生温かい感触と共に、胸がビショビショになっていくのが分かる。
ただ、何の不快感もなかった。
「ユウイチ……! 怖かった……! 苦しかった……! 寂しかった……!」
語気を強めて弱音を吐く先輩。
無理もない。
まだ彼女は耳も尖らぬ幼ハイエルフ。
人の世に紛れて暮らすうち、跳ね返りが強くなった彼女だが、その根底にはまだ、少女のような脆さが隠れている。
先輩……。
結構無理してたんですね……。
ていうか、俺達が無理させてましたね……。
「なあ……ユウイチ」
「はい?」
俺の胸を風呂上がりのバスタオルレベルでグショグショにした先輩が、顔を上げ、俺の目を見つめてきた。

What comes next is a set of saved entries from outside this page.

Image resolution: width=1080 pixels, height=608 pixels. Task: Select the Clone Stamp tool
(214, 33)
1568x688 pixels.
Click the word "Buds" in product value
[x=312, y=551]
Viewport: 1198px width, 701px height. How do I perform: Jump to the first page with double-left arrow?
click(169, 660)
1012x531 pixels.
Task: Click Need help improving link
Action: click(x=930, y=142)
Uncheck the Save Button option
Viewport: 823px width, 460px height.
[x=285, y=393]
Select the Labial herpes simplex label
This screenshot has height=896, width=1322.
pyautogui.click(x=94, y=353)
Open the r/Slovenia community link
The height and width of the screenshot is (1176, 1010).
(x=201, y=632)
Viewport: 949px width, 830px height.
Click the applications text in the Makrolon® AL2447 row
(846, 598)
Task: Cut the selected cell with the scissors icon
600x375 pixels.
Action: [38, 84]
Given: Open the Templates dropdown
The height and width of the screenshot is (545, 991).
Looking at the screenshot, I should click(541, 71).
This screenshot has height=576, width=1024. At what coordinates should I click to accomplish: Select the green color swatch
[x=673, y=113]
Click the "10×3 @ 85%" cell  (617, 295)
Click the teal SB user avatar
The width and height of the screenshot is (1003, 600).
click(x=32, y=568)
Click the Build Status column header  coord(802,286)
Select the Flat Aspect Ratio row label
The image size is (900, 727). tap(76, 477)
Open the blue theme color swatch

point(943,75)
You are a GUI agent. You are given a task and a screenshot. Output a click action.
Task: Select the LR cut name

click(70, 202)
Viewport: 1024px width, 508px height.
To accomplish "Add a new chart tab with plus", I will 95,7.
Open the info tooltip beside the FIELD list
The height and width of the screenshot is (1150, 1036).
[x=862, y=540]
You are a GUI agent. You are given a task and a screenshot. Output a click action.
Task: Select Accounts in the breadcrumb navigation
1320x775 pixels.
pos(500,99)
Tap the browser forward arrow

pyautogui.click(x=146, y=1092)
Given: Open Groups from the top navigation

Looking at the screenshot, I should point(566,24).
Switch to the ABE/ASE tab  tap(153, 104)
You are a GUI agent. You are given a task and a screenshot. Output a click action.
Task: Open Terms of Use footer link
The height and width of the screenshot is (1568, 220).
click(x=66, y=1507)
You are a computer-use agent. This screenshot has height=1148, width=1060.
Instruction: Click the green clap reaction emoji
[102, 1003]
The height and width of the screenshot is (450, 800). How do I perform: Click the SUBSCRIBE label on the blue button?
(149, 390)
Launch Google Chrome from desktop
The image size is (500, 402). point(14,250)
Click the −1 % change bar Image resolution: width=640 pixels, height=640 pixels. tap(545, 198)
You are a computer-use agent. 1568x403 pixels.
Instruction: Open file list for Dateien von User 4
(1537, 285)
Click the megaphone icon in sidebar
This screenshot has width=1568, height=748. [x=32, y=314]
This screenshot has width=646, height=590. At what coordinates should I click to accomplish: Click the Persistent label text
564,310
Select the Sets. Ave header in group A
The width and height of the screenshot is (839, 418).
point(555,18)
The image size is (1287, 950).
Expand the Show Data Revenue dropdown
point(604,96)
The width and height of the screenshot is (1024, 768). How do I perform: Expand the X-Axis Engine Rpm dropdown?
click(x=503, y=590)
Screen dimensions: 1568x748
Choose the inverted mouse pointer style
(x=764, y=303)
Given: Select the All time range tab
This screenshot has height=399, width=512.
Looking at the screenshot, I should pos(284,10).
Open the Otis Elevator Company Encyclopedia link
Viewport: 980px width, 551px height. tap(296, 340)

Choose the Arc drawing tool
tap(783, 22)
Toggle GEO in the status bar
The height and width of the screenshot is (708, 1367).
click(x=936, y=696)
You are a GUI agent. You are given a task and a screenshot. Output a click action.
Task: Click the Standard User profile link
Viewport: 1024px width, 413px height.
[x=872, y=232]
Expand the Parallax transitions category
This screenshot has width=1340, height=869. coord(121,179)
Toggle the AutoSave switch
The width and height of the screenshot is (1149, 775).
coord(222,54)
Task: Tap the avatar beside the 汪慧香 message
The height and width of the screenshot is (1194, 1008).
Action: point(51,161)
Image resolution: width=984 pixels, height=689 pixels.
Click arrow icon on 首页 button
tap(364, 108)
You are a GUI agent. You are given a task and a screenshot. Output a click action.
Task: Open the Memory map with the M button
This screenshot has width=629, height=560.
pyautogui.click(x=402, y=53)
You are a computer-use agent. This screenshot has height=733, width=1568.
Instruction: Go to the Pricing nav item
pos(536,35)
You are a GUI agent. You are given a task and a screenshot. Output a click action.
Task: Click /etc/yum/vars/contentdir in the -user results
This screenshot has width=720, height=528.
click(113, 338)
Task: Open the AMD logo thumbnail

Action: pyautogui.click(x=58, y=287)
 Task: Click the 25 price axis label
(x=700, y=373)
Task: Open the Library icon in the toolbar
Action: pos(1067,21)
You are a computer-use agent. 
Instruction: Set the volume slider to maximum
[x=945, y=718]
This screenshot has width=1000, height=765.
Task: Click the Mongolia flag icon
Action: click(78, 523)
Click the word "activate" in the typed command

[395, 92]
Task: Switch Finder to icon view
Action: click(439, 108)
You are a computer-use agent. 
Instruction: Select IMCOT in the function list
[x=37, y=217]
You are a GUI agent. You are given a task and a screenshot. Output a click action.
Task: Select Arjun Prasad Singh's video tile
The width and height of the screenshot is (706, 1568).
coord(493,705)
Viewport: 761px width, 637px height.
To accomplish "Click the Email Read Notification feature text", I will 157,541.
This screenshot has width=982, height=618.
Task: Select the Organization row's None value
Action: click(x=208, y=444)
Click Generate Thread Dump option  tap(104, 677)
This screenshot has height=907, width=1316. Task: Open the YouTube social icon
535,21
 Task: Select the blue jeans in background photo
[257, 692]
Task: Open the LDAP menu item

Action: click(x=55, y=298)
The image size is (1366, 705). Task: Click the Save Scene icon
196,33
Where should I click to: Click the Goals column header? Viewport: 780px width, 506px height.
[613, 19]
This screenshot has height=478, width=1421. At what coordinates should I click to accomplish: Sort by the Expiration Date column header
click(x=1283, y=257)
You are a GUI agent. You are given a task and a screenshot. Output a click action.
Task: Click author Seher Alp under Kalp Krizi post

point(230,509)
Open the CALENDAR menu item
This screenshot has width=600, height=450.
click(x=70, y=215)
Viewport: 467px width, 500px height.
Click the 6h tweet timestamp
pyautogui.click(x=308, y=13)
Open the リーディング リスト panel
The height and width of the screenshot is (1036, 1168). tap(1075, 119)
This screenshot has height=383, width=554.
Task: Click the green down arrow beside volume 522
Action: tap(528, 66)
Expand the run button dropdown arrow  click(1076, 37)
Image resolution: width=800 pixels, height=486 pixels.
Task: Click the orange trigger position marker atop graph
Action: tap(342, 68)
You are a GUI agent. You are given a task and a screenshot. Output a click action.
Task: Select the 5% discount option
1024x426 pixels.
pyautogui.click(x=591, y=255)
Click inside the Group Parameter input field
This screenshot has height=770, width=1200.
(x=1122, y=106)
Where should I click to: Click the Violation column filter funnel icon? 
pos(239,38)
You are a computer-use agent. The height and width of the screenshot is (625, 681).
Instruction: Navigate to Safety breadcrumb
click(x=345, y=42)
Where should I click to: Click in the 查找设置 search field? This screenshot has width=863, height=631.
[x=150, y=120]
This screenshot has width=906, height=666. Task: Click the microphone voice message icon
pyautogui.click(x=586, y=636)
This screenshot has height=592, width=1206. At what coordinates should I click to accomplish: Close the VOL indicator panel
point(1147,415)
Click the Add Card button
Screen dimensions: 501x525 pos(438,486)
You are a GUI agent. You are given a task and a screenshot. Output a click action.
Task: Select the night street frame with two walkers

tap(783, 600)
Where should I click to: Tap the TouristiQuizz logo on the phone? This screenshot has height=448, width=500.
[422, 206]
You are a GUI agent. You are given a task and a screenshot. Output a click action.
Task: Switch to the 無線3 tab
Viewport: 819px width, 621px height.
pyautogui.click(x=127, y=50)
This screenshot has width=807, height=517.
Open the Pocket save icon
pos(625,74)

キリっと切れ細な目から覗く、小さくも美しい瞳が、涙と窓の外から差し込む微光によってきらめいている。
先輩の口元が小さく震えながら、言葉を紡いだ。
「お前……寿命……どうなったんだ……?」
不安そうに尋ねてくる先輩に、俺は一瞬微笑み、そして深刻そうな表情を作る。
先輩の表情に希望が浮かんだかと思えば、スッと血の気が引く。
「いち……」と言いかければ先輩の目元が再び潤み、「よんじゅ……」とか適当に言うと少し表情が明るくなる。
楽しいなコレ……。
ただ、散々ひどい目にあった彼女をからかうのも悪いので、俺は全てを打ち明けることにした。
「俺の寿命は……無限です」
「む……げ……?」
「はい。無限です」
「お前何言って……」
「俺、天使ですから」
先輩の表情が驚愕に固まった。
そう。
俺は天使なのだ。
天使なのだというか……。
天使になってしまったのだ。
“だってあなたぁ……天国に肉体を持ったまま行ってぇ、しかも天国の食べ物を食べちゃったでしょう?”
大地の魔女さんはそう言った。
聞いた時、俺は何が何やら意味が分からなかったが、記憶をたどるうち、ミコトと初めて出会った時のことを思い出した。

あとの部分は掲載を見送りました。